Match the strain to the clinical target. Post-antibiotic recovery or IBS-D: L. rhamnosus GG, 10 to 20 billion CFU, twice daily during and for 2 weeks after antibiotic course. Stress and subclinical anxiety: B. longum 1714 or the L. helveticus R0052 + B. longum R0175 combination, 1 to 3 billion CFU, taken consistently for 4+ weeks. General gut health maintenance: a multi-strain blend including both Lactobacillus (rhamnosus GG, plantarum 299v) and Bifidobacterium (longum, lactis Bl-04) at 10 to 30 billion CFU total. Choose refrigerated products with third-party viability verification, or spore-based products (B. coagulans) if refrigeration is impractical. Consistent daily use for at least 4 weeks before evaluating effect.
Layer onto the standard foundation: pasteurized Akkermansia muciniphila (Pendulum or equivalent), taken with a fat-containing meal, for metabolic and gut barrier support — particularly relevant in metabolic syndrome, prediabetes, or after significant antibiotic exposure. Add targeted prebiotic supplementation: inulin/FOS at 5 g per day (titrate slowly to avoid bloating), PHGG at 5 g per day for IBS, or resistant starch (green banana flour, 15 to 20 g per day) for butyrate production. For the gut-brain axis, add B. longum 1714 as a discrete psychobiotic strain. Track outcomes concretely: Bristol Stool Scale (BSS) entries daily for 4 weeks, subjective GI symptom log (bloating, frequency, urgency scored 1 to 10), and a standardized anxiety scale (GAD-7) before and after an 8-week psychobiotic course if that is the target. Without outcome tracking, optimization is noise.
References
- Hill C, et al. Expert consensus document: The International Scientific Association for Probiotics and Prebiotics consensus statement on the scope and appropriate use of the term probiotic. Nat Rev Gastroenterol Hepatol. 2014;11(8):506-514.
- Vanderhoof JA, et al. Lactobacillus GG in the prevention of antibiotic-associated diarrhea in children. J Pediatr. 1999;135(5):564-568.
- Plovier H, et al. A purified membrane protein from Akkermansia muciniphila or the pasteurized bacterium improves metabolism in obese and diabetic mice. Nat Med. 2017;23(1):107-113.
- Cani PD, de Vos WM. Next-generation beneficial microbes: The case of Akkermansia muciniphila. Front Microbiol. 2017;8:1765.

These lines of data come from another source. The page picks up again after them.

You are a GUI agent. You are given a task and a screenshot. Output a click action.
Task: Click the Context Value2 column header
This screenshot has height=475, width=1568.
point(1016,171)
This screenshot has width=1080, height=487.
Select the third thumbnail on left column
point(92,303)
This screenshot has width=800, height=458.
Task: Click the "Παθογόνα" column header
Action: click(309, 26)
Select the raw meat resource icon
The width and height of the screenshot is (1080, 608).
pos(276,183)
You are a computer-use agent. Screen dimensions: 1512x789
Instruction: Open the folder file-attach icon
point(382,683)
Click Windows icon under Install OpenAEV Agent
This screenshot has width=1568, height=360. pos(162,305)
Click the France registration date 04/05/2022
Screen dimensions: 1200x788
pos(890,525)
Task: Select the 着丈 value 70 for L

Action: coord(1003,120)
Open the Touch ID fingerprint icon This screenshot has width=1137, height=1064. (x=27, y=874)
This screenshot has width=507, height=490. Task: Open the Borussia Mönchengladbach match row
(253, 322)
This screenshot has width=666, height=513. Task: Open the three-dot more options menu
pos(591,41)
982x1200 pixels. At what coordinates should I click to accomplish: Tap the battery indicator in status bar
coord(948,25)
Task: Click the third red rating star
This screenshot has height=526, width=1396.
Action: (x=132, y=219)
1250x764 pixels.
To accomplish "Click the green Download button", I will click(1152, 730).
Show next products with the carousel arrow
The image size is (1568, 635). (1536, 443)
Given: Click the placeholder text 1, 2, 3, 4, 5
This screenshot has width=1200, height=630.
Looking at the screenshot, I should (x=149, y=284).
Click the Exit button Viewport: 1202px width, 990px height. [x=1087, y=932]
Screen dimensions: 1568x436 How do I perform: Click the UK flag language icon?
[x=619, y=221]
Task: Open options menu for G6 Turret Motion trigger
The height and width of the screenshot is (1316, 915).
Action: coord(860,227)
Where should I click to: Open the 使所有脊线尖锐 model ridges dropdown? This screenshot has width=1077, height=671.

- Depommier C, et al. Supplementation with Akkermansia muciniphila in overweight and obese human volunteers: a proof-of-concept exploratory study. Nat Med. 2019;25(7):1096-1103.
- Bravo JA, et al. Ingestion of Lactobacillus strain regulates emotional behavior and central GABA receptor expression in a mouse via the vagus nerve. Proc Natl Acad Sci USA. 2011;108(38):16050-16055.
- Messaoudi M, et al. Assessment of psychotropic-like properties of a probiotic formulation (Lactobacillus helveticus R0052 and Bifidobacterium longum R0175) in rats and human subjects. Br J Nutr. 2011;105(5):755-764.
- Sonnenburg JL, Sonnenburg ED. Vulnerability of the industrialized microbiota. Science. 2019;366(6464):eaaw9255.
- World Gastroenterology Organisation. WGO Global Guidelines: Probiotics and Prebiotics. WGO. 2023.